La reputación la crean nuestros grupos de interés

21 de diciembre de 2018

Una persona con buena reputación es aquella que ha conseguido crear una conexión emocional con los que le rodean. En el caso de las organizaciones funciona igual, una empresa reputada será aquella que haya generado vínculos con sus inversores, clientes, trabajadores y otros grupos de interés.  Esta conexión se mide a través de las percepciones que los grupos de interés se forman sobre tres ingredientes: su experiencia directa con la marca, la coherencia percibida entre lo que dice y lo que hace la entidad, y lo que otros dicen sobre ella. Por eso, no deja de ser una percepción subjetiva que variará según la relación que cada stakeholder tenga con la organización.

Partiendo de esta definición, José María Palomares (Director de Comunicación y Public Affairs de Laureate y Chairman en Multinacionales por Marca España) comenzó su ponencia en los observatorios de Proa Comunicación asegurando que «mejorar la reputación consiste en establecer relaciones sólidas con los grupos de interés». Trabajar en aspectos como este puede ayudar a la organización a gestionar su reputación y convertirla en una palanca que repercuta en beneficios para la entidad. Según José María Palomares incluso las pequeñas mejoras en reputación impactan en el comportamiento de sus stakeholders haciendo que elijan la marca reputada sobre las demás: aumenta recomendaciones, ventas, compra de acciones e incluso atrae talento. Además, la reputación da a la compañía un margen de maniobra para crecer y asumir riesgos de una manera que otras no podrían. Según la lectura «3 Ways Corporate Reputation Impacts Stakeholder Support» de Reputation Institute, la reputación provoca tres efectos de gran interés en la relación con sus públicos:

  1. Hace que las comunidades locales sean más propensas a dar la bienvenida a la organización facilitando su expansión.
  2. Da confianza a la entidad suavizando las dudas de sus públicos y mitigando riesgos. De esta forma la entidad podrá hacer grandes apuestas y sobrellevar errores ocasionales con mayor facilidad.
  3. Otorga un paraguas ante potenciales crisis: los stakeholders estarán más dispuestos a ver el error de una organización reputada como una anomalía y no como señal de un problema profundo. Por ello, para las marcas con buena reputación será más fácil superar un «accidente».

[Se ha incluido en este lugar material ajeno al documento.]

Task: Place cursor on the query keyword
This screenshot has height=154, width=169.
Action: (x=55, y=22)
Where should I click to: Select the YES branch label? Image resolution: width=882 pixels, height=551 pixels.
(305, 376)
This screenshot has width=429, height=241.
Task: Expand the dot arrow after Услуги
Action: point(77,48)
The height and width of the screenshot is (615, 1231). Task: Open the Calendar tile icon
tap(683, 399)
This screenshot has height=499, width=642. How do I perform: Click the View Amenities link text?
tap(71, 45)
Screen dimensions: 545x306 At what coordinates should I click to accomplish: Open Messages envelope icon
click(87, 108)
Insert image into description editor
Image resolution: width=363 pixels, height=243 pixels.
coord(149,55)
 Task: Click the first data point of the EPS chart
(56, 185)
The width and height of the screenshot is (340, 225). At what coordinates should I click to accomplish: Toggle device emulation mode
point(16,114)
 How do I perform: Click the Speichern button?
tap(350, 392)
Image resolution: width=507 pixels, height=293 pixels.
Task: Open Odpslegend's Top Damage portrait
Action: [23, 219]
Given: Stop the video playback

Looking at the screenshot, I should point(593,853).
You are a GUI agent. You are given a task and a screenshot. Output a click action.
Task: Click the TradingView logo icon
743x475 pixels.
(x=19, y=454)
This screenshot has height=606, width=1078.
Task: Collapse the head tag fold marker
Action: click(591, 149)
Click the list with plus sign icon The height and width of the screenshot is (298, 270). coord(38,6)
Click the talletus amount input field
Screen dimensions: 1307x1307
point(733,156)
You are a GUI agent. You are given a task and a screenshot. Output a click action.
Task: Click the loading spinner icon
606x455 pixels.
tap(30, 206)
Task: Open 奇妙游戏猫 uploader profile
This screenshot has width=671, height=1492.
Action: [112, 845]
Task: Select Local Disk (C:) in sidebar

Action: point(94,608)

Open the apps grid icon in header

Viendo el impacto que puede tener la reputación, el 83% de las empresas ya aseguran competir en la economía de los intangibles y por eso mismo es esencial que aprendamos a gestionarlos correctamente. Para Palomares existen dos cuestiones centrales en este proceso: que el dircom se convierta en guardián de la reputación y que gestionemos de forma estratégica la marca para poder anticiparnos, posicionarnos y conseguir influir desde los cuatro ejes de actuación de los Public Affairs:

  • Relaciones institucionales
  • Relaciones corporativas
  • Influencia política
  • Reputación y engagement

Es este último punto el que más nos interesa en Corporate Excellence - Centre for Reputation Leadership: reputación y engagement tanto hacia dentro como hacia afuera. Y es que, como aseguraba el mismo ponente, los empleados son fuente de confianza, tienen la capacidad de llegar con su mensaje a todos los stakeholders e incluso pueden convertirse en embajadores de marca. Por eso mismo, son ellos quienes construyen y activan de primera mano la reputación de la organización.

En resumen, la reputación de una organización la crean sus grupos de interés y para poder gestionarla necesitamos trabajar en la relación con todos nuestros stakeholders, sobre todo con los internos. Poner el foco en retos como estos puede ser uno de los mejores propósitos para este fin de año. Si os interesa el tema no dudéis en echar un ojo a la entrevista de Proa Comunicación a José María Palomares.

Esperamos que la lectura os haya parecido útil e interesante, ¡feliz navidad a todos!